Il ne faut pas se méprendre sur Le Guerrier silencieux : il ne s’agit pas d’un remake de « Gladiator chez les vikings ». Bien au contraire, le film du réalisateur danois Nicolas Winding Refn (signataire de la Trilogie Pusher et de Bronson) s’avère être une oeuvre intimiste, voire documentaire, s’attardant sur le voyage d’un esclave viking « légèrement » aigri face à la vie et les autres. Le rythme est lent, la narration minimaliste, mais la réalisation prend le spectateur aux tripes. La succession de gros plans sur des visages abimés et crasseux, combinés à des plans larges contemplatifs, depeint un monde barbare, sale et puant, où l’Homme se bat pour survivre. Les protagonistes évoluent à travers une nature sauvage, hostile et sans vie, proche d’un no man’s land où le danger peut surgir de partout. Cette sensation de monde sans teinte est accentuée par un étalonnage froid, désaturé, où l’obscurité et la noirceur prédominent, ainsi qu’une ambiance sonore pesante et prenante. A noter aussi la belle perfomance de l’acteur principal, Mads Mikkelsen (acteur fétiche du réalisateur, vu aussi dans Casino Royal ou Coco Chanel & Igor Stravinsky), qui n’emettra aucun mots ou sons pendant toute la durée du film. Silence complet faisant de son personnage un mystère que l’on admire et craint à la fois.

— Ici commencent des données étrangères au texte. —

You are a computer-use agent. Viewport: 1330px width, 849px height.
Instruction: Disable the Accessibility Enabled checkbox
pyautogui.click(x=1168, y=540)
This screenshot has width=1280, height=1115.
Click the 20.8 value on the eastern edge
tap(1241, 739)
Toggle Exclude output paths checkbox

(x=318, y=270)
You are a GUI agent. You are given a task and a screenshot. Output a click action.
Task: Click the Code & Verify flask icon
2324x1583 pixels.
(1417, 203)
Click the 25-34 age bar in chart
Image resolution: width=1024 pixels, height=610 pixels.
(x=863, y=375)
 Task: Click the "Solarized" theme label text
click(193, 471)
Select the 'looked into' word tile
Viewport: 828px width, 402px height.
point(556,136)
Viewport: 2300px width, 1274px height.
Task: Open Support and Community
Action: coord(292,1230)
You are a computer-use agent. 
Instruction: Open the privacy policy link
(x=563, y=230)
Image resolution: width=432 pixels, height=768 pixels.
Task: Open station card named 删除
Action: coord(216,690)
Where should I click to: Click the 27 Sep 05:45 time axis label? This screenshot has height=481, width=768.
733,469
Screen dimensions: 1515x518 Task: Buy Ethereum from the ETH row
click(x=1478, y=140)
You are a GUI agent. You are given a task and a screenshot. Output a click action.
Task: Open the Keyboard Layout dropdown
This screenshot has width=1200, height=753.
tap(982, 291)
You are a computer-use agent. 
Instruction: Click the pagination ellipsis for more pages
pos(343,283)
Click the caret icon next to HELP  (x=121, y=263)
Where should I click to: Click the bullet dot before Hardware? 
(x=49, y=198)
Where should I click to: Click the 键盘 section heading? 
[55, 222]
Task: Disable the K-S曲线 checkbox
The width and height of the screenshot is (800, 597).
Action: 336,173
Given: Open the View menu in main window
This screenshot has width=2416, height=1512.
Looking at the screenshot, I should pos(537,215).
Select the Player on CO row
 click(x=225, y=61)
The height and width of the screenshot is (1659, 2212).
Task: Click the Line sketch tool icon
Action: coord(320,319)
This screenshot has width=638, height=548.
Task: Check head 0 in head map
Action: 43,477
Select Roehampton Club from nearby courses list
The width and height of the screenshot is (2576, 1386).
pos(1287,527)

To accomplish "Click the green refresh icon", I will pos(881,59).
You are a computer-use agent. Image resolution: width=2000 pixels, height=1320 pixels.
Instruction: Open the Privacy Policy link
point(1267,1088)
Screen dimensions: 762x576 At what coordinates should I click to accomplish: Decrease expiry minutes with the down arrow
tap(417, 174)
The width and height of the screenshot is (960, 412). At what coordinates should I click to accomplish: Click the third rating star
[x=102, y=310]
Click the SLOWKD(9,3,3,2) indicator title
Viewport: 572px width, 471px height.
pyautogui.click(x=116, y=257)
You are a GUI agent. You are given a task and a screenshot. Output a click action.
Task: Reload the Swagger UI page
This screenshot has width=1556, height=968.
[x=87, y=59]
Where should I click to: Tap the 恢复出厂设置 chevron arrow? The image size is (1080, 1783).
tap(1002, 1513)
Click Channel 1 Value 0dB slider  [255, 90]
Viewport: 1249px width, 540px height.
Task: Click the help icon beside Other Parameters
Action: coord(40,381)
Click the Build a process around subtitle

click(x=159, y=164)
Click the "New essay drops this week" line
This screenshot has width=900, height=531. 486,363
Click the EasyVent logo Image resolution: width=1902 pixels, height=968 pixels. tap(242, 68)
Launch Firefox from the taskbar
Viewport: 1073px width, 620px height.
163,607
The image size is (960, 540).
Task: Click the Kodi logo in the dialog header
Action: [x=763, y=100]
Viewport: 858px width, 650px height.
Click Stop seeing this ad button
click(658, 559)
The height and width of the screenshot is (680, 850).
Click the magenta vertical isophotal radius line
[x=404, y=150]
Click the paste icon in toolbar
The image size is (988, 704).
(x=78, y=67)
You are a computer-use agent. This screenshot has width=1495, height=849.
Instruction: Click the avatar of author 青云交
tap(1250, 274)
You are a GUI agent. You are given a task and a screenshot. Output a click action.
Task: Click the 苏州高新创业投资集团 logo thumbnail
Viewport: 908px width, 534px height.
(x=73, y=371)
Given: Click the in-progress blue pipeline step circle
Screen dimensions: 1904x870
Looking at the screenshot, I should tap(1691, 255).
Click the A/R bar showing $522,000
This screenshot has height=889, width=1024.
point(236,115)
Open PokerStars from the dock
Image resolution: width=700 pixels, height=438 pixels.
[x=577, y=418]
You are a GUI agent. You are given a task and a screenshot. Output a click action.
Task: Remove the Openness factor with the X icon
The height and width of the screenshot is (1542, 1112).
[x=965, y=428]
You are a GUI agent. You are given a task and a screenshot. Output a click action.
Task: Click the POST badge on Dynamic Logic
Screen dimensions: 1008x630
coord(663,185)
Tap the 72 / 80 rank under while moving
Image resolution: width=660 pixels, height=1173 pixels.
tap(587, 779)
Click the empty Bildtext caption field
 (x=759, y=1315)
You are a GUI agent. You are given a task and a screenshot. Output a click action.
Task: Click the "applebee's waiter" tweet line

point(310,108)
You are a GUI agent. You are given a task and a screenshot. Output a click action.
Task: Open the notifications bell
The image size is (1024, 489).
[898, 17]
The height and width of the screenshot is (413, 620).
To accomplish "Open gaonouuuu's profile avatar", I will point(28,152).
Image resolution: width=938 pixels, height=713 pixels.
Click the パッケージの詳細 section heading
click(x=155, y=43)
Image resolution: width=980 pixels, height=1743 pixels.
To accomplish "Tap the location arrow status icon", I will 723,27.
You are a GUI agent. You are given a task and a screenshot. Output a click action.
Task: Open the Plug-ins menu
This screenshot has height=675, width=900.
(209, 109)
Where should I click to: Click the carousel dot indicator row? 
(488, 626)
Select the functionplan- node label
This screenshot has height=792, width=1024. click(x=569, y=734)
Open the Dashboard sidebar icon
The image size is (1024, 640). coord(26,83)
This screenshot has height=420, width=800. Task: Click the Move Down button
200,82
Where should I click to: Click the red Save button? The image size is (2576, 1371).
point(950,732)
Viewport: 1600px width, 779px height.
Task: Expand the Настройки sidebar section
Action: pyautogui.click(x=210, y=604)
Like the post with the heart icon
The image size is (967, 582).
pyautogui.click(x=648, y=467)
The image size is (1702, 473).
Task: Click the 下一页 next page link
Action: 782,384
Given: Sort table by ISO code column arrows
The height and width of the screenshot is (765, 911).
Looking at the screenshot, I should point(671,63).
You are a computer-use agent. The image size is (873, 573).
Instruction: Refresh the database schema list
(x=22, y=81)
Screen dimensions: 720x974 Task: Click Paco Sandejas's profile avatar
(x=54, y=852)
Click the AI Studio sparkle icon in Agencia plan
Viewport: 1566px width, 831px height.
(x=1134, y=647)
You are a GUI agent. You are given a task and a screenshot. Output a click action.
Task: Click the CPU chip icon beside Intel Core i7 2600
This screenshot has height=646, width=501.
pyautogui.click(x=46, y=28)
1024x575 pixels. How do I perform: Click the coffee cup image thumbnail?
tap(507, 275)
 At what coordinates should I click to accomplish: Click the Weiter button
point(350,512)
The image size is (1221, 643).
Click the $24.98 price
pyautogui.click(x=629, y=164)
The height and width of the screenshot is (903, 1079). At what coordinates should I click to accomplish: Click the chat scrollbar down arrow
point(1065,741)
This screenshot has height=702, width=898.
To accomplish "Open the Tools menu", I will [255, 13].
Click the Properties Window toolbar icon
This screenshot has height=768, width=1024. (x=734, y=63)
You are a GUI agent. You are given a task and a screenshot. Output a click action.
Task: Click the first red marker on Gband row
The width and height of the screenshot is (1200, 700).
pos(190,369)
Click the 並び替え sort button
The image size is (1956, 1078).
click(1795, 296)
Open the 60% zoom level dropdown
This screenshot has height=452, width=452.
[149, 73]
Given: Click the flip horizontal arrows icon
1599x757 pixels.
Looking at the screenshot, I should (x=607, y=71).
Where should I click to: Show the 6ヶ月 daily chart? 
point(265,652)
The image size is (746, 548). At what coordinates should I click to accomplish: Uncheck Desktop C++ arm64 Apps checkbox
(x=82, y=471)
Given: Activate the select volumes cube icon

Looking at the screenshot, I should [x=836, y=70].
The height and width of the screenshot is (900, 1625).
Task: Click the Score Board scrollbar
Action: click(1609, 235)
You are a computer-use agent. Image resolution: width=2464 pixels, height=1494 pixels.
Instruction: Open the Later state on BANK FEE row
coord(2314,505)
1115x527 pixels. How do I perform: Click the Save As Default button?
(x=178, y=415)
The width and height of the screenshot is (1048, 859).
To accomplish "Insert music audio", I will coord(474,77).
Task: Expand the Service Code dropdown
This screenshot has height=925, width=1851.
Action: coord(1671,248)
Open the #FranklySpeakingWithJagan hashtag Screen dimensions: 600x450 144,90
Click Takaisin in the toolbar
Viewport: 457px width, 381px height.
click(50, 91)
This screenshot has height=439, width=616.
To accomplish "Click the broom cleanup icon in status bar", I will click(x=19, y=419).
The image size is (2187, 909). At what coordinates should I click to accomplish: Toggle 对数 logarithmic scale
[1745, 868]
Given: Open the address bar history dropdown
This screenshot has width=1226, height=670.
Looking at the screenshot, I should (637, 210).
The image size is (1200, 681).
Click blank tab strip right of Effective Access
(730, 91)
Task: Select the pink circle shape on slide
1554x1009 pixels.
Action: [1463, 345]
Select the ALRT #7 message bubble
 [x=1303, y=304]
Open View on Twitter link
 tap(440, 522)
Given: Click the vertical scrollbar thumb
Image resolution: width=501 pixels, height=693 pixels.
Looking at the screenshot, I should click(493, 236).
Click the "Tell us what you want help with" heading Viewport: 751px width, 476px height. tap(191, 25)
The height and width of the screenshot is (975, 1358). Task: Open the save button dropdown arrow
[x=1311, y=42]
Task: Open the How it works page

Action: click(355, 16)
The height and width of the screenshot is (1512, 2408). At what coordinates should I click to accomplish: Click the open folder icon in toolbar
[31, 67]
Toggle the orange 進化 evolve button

En plus d’être visuellement riche, le film est aussi un voyage mystique chapitré, où se mêlent fanatisme religieux et croyance païenne. Le héros symbolise une certaine duallité. D’un coté, il tient un rôle messianique, étant censé accompagner et guider le groupe viking vers la Terre sainte afin de participer à la croisade. De l’autre, il est une métaphore de l’Antéchrist : lorsqu’on lui demande d’où il vient, l’enfant, qui parle à sa place, répond qu’il vient des enfers… Au bout de leur chemin, les vikings ne trouveront pas la Terre sainte, mais plutôt Hadès, qui leur réserve une mort atroce.
Certes les longueurs du milieu du film, ainsi que le peu de dialogues peuvent rebuter nombre de spectateurs. Mais Le Guerrier silencieux a le mérite d’être un film courageux, sans concessions commerciales ni mercantilisme, livrant une veritable vision d’auteur et de réalisateur. Ames sensibles s’abstenir, car ce film promet un voyage en enfer.
« La conception du paradis est au fond plus infernale que celle de l’enfer. L’hypothèse d’une félicité parfaite est plus désespérante que celle d’un tourment sans relâche, puisque nous sommes destinés à n’y jamais atteindre », Gustave Flaubert dans Lettre à Louise Colet.